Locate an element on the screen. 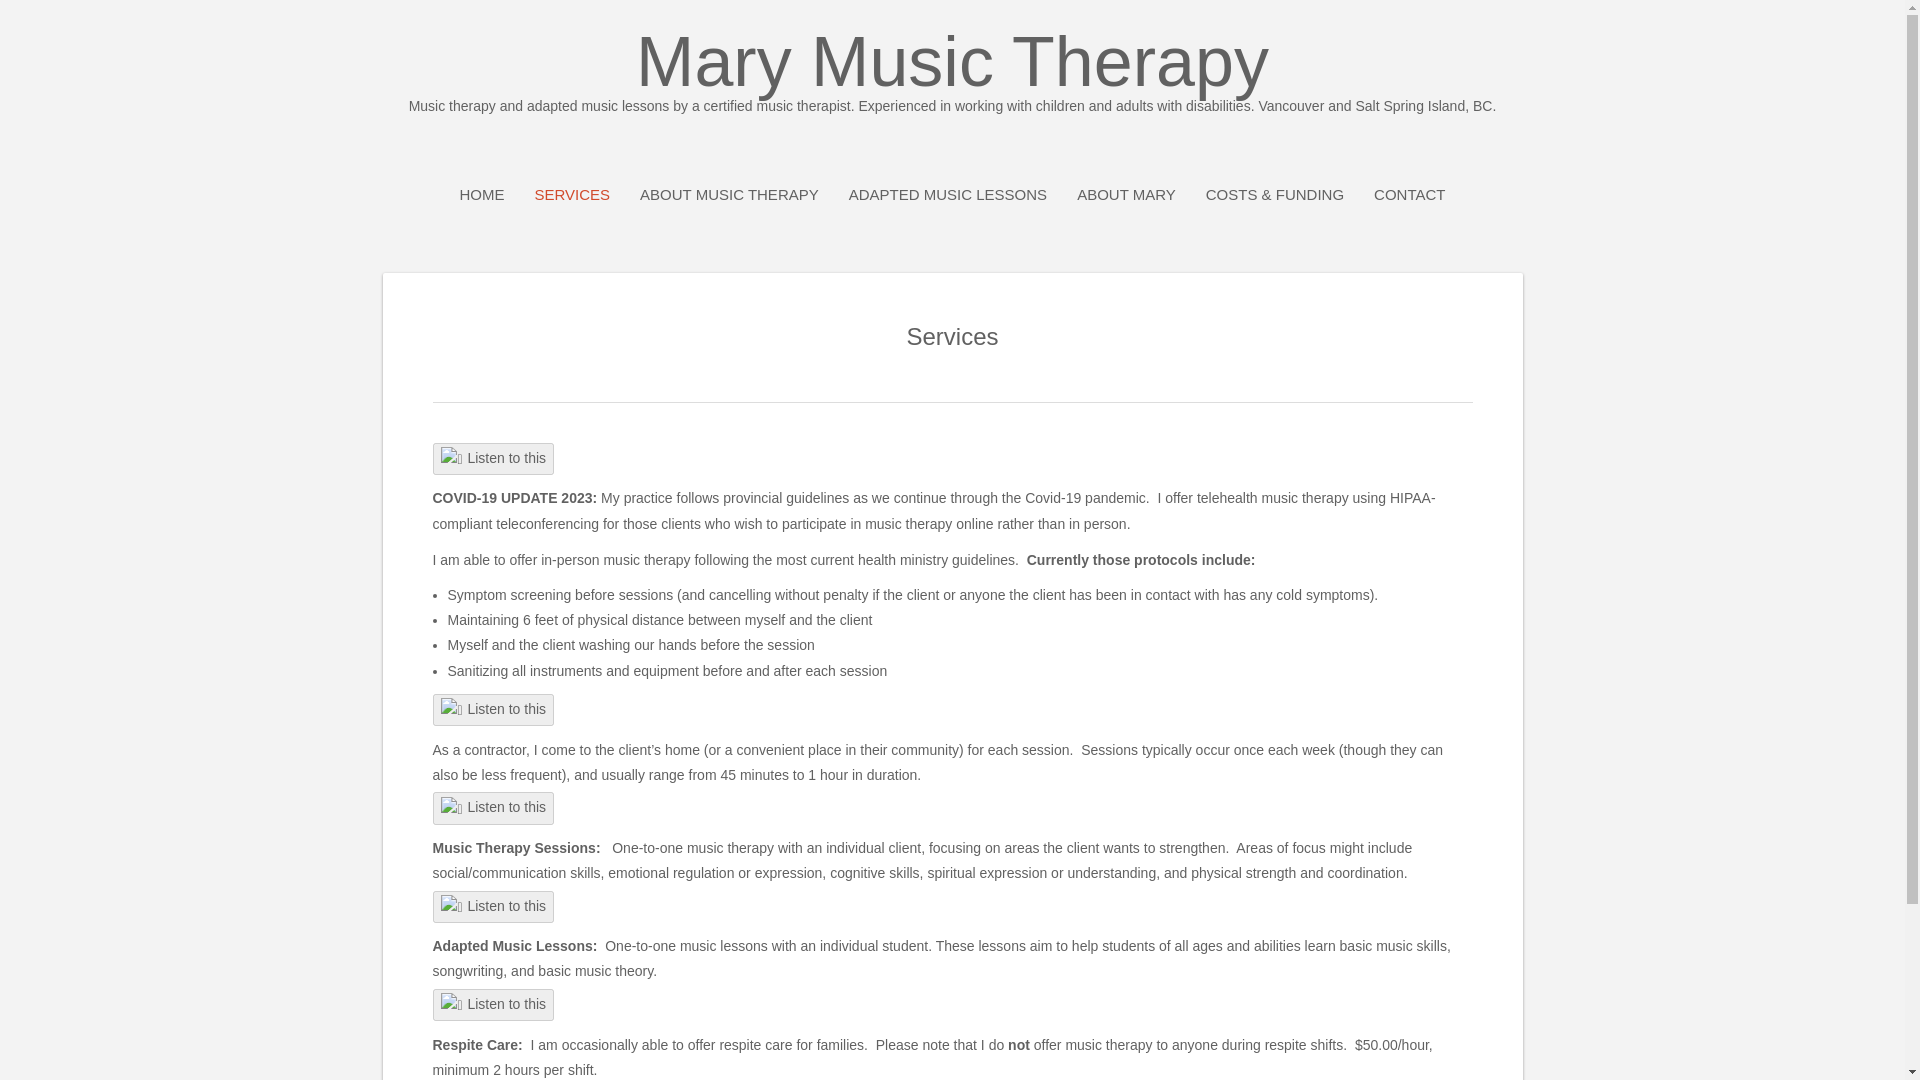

-------

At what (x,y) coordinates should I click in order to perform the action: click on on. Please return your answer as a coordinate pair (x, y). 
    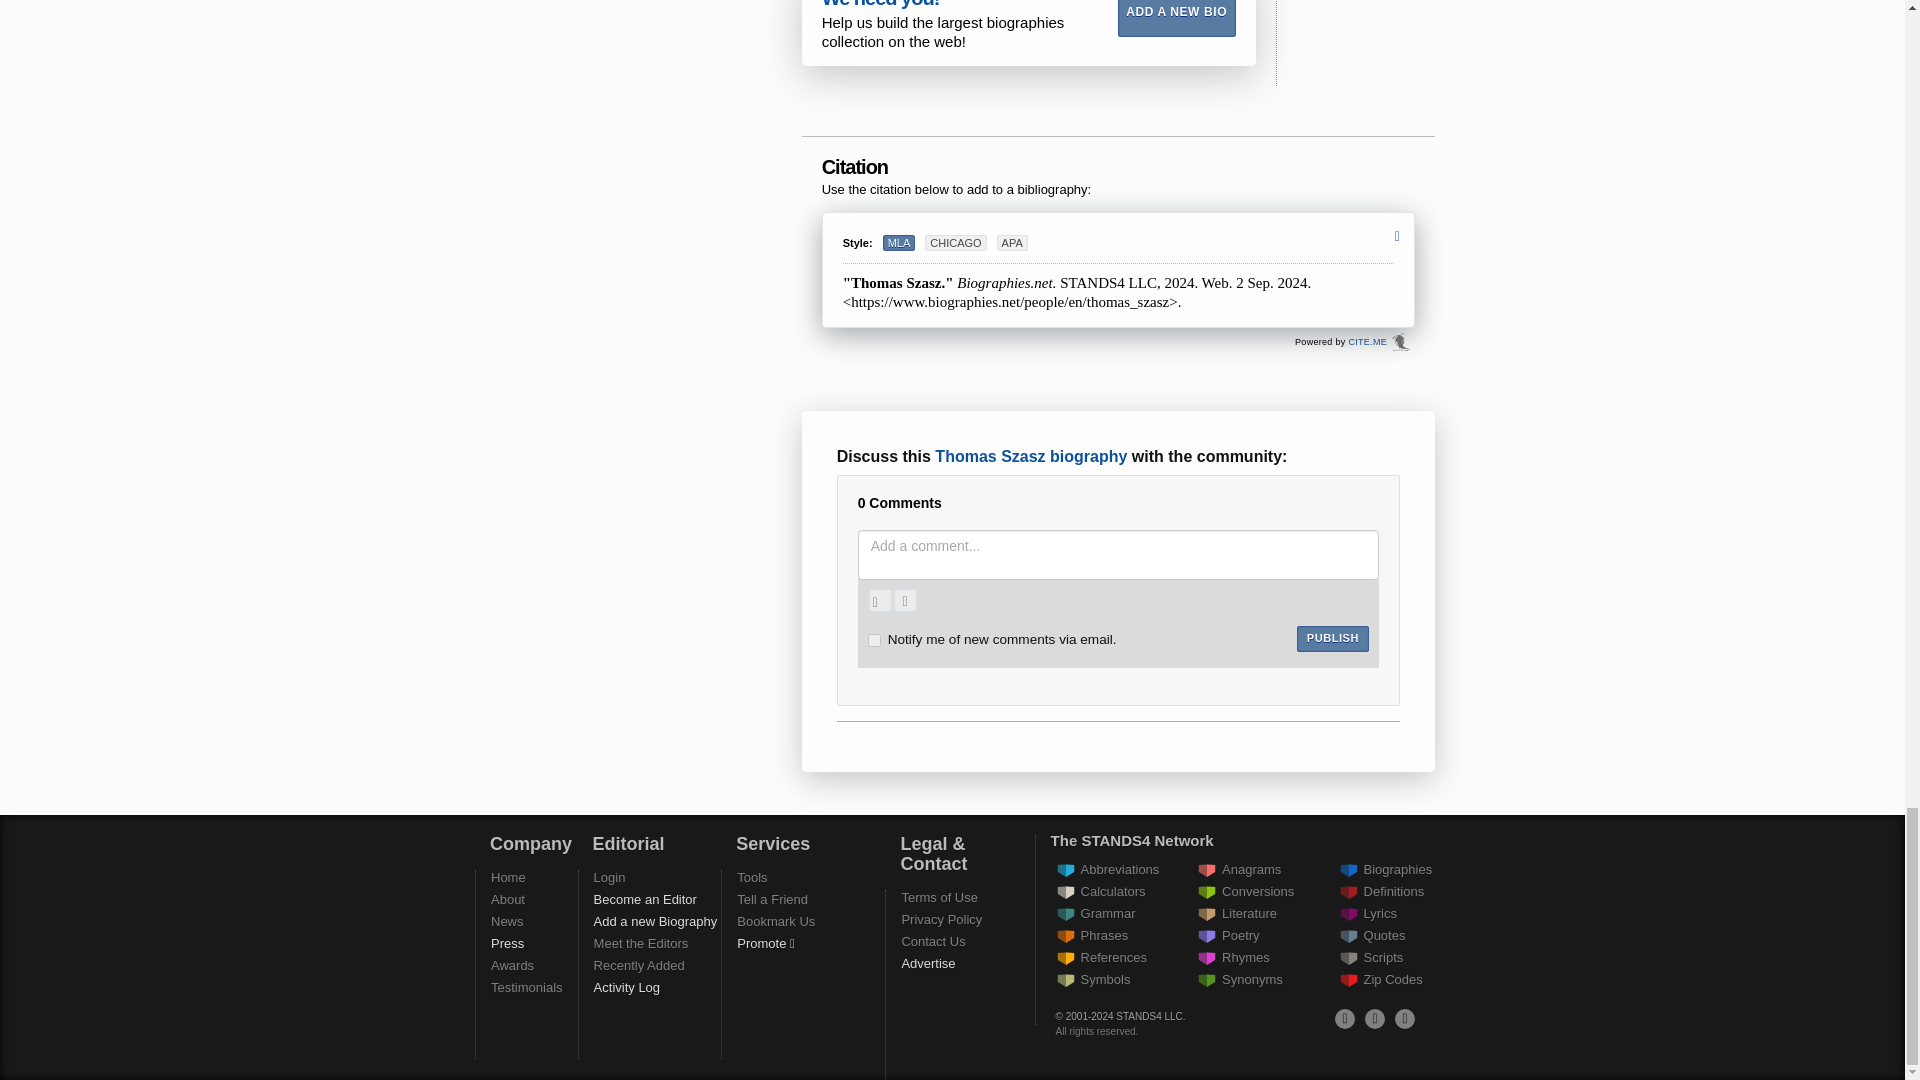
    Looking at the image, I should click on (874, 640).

-------

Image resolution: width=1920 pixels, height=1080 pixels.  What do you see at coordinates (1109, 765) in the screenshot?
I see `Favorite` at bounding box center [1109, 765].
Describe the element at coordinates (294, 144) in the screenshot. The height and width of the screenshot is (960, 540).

-------

**DIRECTIONS FOR THIS TASK**:
Write out the records verbatim, beginning with the line that contains "At what (x,y)" and ending with the line that contains "Looking at the", both of these lines included. Leave the pictures out of the answer.

**SOLUTION BELOW**:
At what (x,y) coordinates should I click in order to perform the action: click on on. Please return your answer as a coordinate pair (x, y). 
    Looking at the image, I should click on (874, 640).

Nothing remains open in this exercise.